Error log from crach node:


131008 19:27:19 [Note] WSREP: (42794e56-300e-11e3-9431-5a351eb5fbb0, 'tcp://0.0.0.0:4567') reconnecting to 255f747f-2ebf-11e3-ab78-ef46ed89d801 (tcp://176.X.X.66:4567), attempt 0
131008 19:27:19 [Note] WSREP: (42794e56-300e-11e3-9431-5a351eb5fbb0, 'tcp://0.0.0.0:4567') turning message relay requesting off
131008 19:27:22 [Note] WSREP: (42794e56-300e-11e3-9431-5a351eb5fbb0, 'tcp://0.0.0.0:4567') turning message relay requesting on, nonlive peers: tcp://176.X.X.66:4567
131008 19:27:23 [Note] WSREP: (42794e56-300e-11e3-9431-5a351eb5fbb0, 'tcp://0.0.0.0:4567') reconnecting to 255f747f-2ebf-11e3-ab78-ef46ed89d801 (tcp://176.X.X.66:4567), attempt 0
131008 19:27:36 [Note] WSREP: (42794e56-300e-11e3-9431-5a351eb5fbb0, 'tcp://0.0.0.0:4567') reconnecting to 20af6d6d-2ebf-11e3-903a-e2b3dfdc1cb2 (tcp://95.X.X.218:4567), attempt 0
131008 19:27:36 [Note] WSREP: (42794e56-300e-11e3-9431-5a351eb5fbb0, 'tcp://0.0.0.0:4567') turning message relay requesting off
131008 19:27:37 [Note] WSREP: evs::proto(42794e56-300e-11e3-9431-5a351eb5fbb0, OPERATIONAL, view_id(REG,20af6d6d-2ebf-11e3-903a-e2b3dfdc1cb2,97)) suspecting node: 20af6d6d-2ebf-11e3-903a-e2b3dfdc1cb2
131008 19:27:37 [Note] WSREP: evs::proto(42794e56-300e-11e3-9431-5a351eb5fbb0, OPERATIONAL, view_id(REG,20af6d6d-2ebf-11e3-903a-e2b3dfdc1cb2,97)) suspecting node: 255f747f-2ebf-11e3-ab78-ef46ed89d801
131008 19:27:38 [Note] WSREP: view(view_id(NON_PRIM,20af6d6d-2ebf-11e3-903a-e2b3dfdc1cb2,97) memb {
42794e56-300e-11e3-9431-5a351eb5fbb0,
} joined {
} left {
} partitioned {
20af6d6d-2ebf-11e3-903a-e2b3dfdc1cb2,
255f747f-2ebf-11e3-ab78-ef46ed89d801,
})
131008 19:27:38 [Note] WSREP: New COMPONENT: primary = no, bootstrap = no, my_idx = 0, memb_num = 1
131008 19:27:38 [Note] WSREP: view(view_id(NON_PRIM,42794e56-300e-11e3-9431-5a351eb5fbb0,98) memb {
42794e56-300e-11e3-9431-5a351eb5fbb0,
} joined {
} left {
} partitioned {
20af6d6d-2ebf-11e3-903a-e2b3dfdc1cb2,
255f747f-2ebf-11e3-ab78-ef46ed89d801,
})
131008 19:27:38 [Note] WSREP: Flow-control interval: [16, 16]

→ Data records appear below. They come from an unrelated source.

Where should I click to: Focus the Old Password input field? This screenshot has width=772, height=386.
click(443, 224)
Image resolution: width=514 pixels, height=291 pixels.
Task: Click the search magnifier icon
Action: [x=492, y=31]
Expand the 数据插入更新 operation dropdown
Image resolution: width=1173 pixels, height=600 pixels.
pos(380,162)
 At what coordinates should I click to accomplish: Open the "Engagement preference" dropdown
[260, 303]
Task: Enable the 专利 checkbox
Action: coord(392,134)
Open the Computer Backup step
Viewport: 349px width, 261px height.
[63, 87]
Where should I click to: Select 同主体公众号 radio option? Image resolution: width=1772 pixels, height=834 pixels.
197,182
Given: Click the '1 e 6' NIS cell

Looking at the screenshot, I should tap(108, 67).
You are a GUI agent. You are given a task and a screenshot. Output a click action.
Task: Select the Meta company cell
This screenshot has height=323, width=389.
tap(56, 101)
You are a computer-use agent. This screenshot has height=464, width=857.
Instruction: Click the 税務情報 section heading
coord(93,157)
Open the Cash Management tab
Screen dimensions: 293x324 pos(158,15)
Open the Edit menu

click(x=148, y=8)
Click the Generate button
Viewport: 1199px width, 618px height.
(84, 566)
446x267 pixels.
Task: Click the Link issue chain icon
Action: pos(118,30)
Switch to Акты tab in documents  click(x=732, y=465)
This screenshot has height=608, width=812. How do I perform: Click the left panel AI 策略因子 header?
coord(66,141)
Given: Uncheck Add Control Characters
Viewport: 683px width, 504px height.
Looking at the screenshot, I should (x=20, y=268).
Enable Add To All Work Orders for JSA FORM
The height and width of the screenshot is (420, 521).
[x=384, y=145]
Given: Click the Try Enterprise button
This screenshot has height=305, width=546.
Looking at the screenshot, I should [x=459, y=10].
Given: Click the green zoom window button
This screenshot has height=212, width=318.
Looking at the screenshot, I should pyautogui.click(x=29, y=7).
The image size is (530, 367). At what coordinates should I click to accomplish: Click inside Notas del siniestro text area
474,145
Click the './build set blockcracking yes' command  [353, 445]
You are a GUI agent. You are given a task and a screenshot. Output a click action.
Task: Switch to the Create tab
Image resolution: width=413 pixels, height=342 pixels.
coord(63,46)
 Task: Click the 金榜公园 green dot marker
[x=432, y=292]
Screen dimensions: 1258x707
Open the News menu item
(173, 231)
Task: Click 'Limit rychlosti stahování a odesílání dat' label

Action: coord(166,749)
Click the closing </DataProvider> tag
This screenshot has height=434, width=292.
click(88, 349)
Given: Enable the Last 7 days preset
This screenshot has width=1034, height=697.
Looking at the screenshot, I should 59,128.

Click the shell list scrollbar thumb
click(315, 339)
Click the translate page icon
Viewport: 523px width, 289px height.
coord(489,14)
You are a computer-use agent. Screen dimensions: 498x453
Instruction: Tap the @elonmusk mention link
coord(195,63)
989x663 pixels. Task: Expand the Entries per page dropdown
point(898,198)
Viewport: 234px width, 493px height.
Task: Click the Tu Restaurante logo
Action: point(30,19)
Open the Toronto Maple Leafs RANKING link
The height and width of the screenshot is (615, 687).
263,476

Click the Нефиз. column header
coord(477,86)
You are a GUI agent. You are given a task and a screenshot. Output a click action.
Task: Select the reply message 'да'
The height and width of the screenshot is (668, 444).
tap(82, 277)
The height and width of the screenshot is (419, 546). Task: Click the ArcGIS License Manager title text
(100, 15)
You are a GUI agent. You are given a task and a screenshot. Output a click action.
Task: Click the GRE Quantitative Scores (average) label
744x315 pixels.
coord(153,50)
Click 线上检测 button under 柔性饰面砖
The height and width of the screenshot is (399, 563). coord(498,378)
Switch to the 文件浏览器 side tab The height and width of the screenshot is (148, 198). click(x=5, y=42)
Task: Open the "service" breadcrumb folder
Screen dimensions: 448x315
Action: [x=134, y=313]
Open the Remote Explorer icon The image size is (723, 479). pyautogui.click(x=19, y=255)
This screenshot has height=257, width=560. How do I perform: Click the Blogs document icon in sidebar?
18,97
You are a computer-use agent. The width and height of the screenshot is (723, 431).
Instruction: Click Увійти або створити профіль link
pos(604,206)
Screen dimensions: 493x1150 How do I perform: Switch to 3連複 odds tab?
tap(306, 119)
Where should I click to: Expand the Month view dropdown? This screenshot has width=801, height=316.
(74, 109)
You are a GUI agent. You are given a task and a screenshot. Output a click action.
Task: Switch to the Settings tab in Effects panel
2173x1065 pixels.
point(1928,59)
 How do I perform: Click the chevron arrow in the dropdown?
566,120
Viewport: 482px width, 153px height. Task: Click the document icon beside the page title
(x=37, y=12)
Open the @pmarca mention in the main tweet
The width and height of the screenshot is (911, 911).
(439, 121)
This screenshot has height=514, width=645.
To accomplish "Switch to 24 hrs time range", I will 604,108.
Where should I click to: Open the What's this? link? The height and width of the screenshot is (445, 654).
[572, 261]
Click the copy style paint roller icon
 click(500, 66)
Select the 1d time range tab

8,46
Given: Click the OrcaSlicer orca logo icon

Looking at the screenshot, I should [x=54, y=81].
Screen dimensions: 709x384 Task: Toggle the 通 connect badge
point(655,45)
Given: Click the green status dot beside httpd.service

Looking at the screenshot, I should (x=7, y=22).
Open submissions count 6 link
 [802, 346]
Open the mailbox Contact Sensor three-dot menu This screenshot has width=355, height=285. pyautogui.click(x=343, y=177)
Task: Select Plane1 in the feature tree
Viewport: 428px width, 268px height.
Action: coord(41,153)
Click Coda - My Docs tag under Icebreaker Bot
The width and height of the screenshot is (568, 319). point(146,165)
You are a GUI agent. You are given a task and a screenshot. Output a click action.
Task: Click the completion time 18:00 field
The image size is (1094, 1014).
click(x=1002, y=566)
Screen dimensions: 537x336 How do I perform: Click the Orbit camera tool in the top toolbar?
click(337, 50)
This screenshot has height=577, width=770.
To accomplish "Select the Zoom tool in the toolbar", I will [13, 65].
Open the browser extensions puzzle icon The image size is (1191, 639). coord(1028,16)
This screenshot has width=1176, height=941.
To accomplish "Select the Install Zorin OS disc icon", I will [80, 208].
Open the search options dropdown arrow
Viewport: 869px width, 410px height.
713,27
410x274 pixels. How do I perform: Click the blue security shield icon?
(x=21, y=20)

131008 19:27:38 [Note] WSREP: Received NON-PRIMARY.
131008 19:27:38 [Note] WSREP: Shifting SYNCED -> OPEN (TO: 1526)
131008 19:27:38 [Note] WSREP: New COMPONENT: primary = no, bootstrap = no, my_idx = 0, memb_num = 1
131008 19:27:38 [Note] WSREP: Flow-control interval: [16, 16]
131008 19:27:38 [Note] WSREP: New cluster view: global state: 18f7464c-2cee-11e3-0800-6a67365ca6cb:1526, view# -1: non-Primary, number of nodes: 1, my index: 0, protocol version 2
131008 19:27:38 [Note] WSREP: wsrep_notify_cmd is not defined, skipping notification.
131008 19:27:38 [Note] WSREP: Received NON-PRIMARY.
131008 19:27:38 [Note] WSREP: New cluster view: global state: 18f7464c-2cee-11e3-0800-6a67365ca6cb:1526, view# -1: non-Primary, number of nodes: 1, my index: 0, protocol version 2
131008 19:27:38 [Note] WSREP: wsrep_notify_cmd is not defined, skipping notification.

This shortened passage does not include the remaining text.